### Exercise
For the lines from the one containing "Refresh the migration" through the end of the records, substitute "menu" for "dropdown" everywhere it occurs, and reproduce those lines with no other change.

______

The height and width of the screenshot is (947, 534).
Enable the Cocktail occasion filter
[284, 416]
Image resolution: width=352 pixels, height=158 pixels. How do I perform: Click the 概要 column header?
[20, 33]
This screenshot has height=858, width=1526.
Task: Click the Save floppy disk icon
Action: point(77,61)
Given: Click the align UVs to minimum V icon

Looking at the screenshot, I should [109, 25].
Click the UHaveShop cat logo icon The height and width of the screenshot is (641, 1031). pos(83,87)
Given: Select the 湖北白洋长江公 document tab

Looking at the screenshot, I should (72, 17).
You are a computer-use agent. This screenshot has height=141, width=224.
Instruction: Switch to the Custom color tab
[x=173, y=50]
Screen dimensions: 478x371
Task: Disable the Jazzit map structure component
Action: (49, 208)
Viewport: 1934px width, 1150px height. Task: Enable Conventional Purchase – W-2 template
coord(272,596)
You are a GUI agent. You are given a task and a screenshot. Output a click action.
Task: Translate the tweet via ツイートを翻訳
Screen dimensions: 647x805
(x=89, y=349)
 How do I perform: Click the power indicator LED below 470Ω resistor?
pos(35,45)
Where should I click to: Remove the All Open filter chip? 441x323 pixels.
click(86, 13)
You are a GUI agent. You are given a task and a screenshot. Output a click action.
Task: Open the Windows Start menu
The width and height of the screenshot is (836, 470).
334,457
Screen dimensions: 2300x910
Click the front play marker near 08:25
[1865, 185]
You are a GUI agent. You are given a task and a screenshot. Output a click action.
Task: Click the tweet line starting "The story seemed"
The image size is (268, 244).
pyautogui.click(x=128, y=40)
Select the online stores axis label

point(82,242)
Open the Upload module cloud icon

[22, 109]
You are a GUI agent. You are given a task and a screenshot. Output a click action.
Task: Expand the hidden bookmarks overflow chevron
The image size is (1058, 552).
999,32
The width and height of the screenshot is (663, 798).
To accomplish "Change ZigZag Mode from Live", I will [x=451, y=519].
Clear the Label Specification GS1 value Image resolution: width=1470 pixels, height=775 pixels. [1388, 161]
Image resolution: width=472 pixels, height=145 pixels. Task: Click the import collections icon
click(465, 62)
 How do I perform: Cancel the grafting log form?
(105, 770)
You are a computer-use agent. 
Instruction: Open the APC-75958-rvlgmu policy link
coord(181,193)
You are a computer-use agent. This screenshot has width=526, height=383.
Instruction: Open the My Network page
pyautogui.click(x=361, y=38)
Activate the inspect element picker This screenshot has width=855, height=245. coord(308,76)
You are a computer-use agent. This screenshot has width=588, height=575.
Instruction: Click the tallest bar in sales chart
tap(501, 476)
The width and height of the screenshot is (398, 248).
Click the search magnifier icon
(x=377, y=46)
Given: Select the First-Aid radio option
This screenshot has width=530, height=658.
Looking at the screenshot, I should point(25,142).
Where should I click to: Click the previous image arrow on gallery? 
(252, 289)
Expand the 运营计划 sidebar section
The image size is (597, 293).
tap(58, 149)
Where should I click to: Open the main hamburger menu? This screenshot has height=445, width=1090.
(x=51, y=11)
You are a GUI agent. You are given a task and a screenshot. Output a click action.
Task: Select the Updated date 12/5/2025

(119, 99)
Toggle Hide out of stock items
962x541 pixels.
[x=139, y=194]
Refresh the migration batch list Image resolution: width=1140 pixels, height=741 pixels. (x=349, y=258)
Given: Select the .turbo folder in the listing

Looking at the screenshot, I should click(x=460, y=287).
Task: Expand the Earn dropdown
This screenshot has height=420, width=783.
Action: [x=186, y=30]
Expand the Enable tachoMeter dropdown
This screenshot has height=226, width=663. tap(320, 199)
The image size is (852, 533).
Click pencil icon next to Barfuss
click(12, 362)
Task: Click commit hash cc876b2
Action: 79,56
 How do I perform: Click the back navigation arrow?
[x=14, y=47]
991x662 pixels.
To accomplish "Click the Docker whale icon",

______

### Exercise output
Refresh the migration batch list Image resolution: width=1140 pixels, height=741 pixels. (x=349, y=258)
Given: Select the .turbo folder in the listing

Looking at the screenshot, I should click(x=460, y=287).
Task: Expand the Earn menu
This screenshot has height=420, width=783.
Action: [x=186, y=30]
Expand the Enable tachoMeter menu
This screenshot has height=226, width=663. tap(320, 199)
The image size is (852, 533).
Click pencil icon next to Barfuss
click(12, 362)
Task: Click commit hash cc876b2
Action: 79,56
 How do I perform: Click the back navigation arrow?
[x=14, y=47]
991x662 pixels.
To accomplish "Click the Docker whale icon",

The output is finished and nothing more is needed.